Best things about it:
Many things work great in this little jewel but my personal preference is for the art. You can just stare at those lovely painted backgrounds and the details of animation and forget about the story altogether.
It wouldn’t be a wise move, though, because the story enchants – even more, I think, on the human, personal level than on the purely mythical one. I loved the way Ben has to embrace Saoirse and get over his initial hurt.
The mythical part is solid, too.
Worst things about it:
I suppose I would’ve gained even more from the movie if I knew more about Irish folklore but that’s on me.
✤ I liked the contrast between the more mythical countryside and seaside and the city with its different look.
✤ As often, I appreciate the lack of any actual villains. The antagonists work according to their own sense of justice and manage to change. The hero struggles against his own limitations instead.
✤ It bears repeating: the gorgeousness of the texture of the whole movie.

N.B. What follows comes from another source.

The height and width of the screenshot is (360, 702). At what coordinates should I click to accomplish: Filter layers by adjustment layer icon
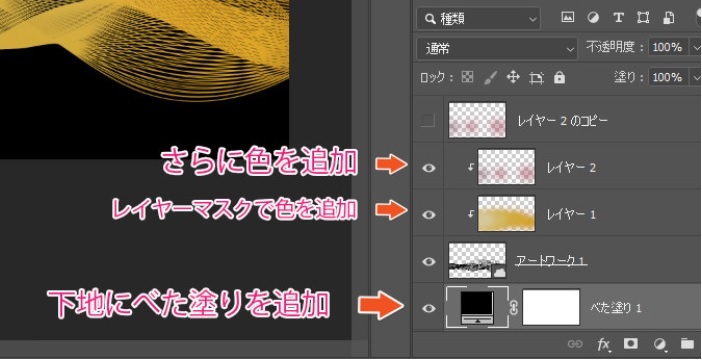[x=594, y=17]

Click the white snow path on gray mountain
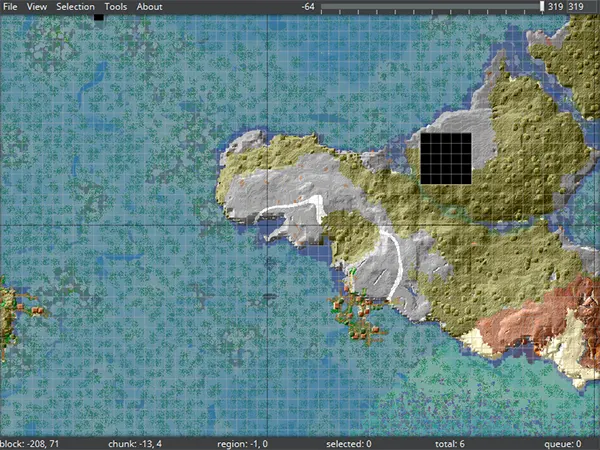[x=290, y=209]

How poetic it is and how much it proves that on the purely visual level traditional animation will always have an advantage over 3D. Feel free to disagree but know that you’ll be wrong.
Maybe I wished a little bit for the mother to stay with them. I’m just sappy like that. It’s probably a right decision from the narrative point of view that she didn’t.
How it enriched my life:
I learned to pronounce Saoirse (came in useful around Lady Bird). I gathered bits and pieces of Irish folklore. I admired the visuals so much you can hardly admire anything more.

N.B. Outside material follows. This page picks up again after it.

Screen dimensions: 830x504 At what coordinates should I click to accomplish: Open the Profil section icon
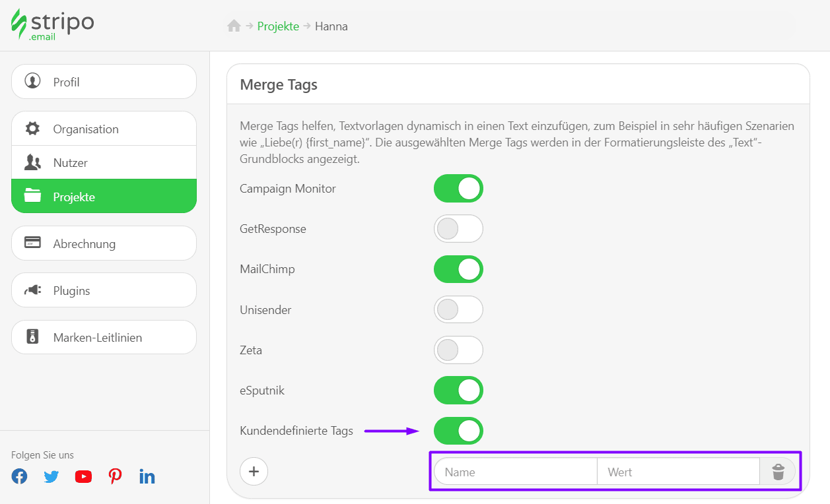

The first few scenes of the movie is the first animation our son ever watched (we keep him away from screens because we want to bring up a wild child) and he loved Saoirse swimming with seals.
Also, it’s super hard to keep a two-year-old away from screens when all you do all day is stare at them. Our son has already learned typing in Notepad (sort of).
I’m interested in anything else the creators come up with.
People who can appreciate beauty and tenderness in any form.